Пока родители безоговорочно верили в то, что в библейских историях содержится разгадка нашего существования и его цели, у ребенка легко формировалось ощущение безопасности. Библия считалась вместилищем ответов на все насущные вопросы: она рассказывала человеку все, что ему было нужно, чтобы составить понимание о мире, о том, как он появился и как следует вести себя в нем. В западном мире человек также находил в Библии модели, от которых отталкивалось его воображение. Но при всем богатстве библейских сюжетов даже во времена абсолютного господства религии их было недостаточно, чтобы удовлетворить все нужды человеческой психики.

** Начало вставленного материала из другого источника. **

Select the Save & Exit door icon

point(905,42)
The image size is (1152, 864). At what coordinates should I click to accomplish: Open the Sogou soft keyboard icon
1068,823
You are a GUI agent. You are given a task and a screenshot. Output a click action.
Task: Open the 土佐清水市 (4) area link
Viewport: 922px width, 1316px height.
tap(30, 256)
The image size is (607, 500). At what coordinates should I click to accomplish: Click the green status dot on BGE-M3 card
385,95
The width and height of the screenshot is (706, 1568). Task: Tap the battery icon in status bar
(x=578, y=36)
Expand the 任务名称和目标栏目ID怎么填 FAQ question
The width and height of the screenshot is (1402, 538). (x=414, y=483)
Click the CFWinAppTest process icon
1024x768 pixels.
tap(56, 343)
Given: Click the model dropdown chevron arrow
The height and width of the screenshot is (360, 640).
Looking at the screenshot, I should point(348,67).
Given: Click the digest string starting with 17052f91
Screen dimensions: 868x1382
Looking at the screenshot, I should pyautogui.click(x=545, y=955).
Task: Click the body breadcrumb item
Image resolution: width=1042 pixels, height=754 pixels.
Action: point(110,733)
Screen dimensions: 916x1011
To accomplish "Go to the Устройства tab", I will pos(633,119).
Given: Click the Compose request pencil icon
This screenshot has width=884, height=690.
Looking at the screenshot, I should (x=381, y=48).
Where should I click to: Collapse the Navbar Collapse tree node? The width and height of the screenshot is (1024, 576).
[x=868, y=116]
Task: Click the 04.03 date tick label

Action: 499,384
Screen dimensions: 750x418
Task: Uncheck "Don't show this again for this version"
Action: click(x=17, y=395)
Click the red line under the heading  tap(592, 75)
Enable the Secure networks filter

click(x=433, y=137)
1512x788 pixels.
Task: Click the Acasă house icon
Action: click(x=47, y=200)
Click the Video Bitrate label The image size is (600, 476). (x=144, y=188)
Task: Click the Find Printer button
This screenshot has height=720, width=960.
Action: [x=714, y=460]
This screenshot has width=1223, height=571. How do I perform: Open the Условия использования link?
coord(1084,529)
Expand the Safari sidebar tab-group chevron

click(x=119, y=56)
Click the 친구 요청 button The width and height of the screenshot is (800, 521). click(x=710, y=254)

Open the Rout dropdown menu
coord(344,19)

Отчасти причина этого заключается в том, что, хотя Ветхий Завет, Новый Завет и жития святых дают ответы на важнейшие вопросы о том, как вести праведную жизнь, они не предлагают решений проблем, связанных с темной стороной нашей личности. По сути, библейские истории подсказывают лишь одно решение проблемы существования асоциальных аспектов бессознательного – подавление этих (неприемлемых) стремлений. Но дети, не контролирующие сознательно свое «оно», нуждаются в историях, которые позволят им хотя бы в фантазиях удовлетворить эти «дурные» стремления и обеспечить конкретные способы их сублимации.
И прямо, и косвенно Библия повествует о требованиях Бога по отношению к человеку. Конечно, мы читаем, что раскаявшийся грешник вызывает радости более, чем тот, кто никогда не заблуждался, но основная мысль все же заключается в том, что нам следует вести добродетельную жизнь и, к примеру, не мстить кровавой местью тем, кого мы ненавидим. Как показывает история Каина и Авеля, в Библии нет сочувствия ярости, порождаемой соперничеством между братьями, – лишь предупреждение, что подчинение ей приводит к гибельным последствиям.
Но более всего ребенок, охваченный ревностью по отношению к брату или сестре, нуждается в разрешении ощутить следующее: то, что он испытывает, нормально в ситуации, в которой он оказался. Выдержать мучительные приступы зависти ребенку помогут фантазии о том, что некогда он поквитается с соперником, причем должен найтись некий способ ободрить его в этих фантазиях. Тогда в трудную минуту он сможет совладать с собой благодаря убеждению, что будущее расставит все по своим местам. Более всего дитя надеется обрести опору в другом убеждении (все еще весьма слабом), что, становясь взрослее, упорно работая и обретая зрелость, в один прекрасный день он одержит победу. Если будущее вознаградит его за теперешние страдания, то припадок ревности не побудит его к действиям, как то случилось с Каином.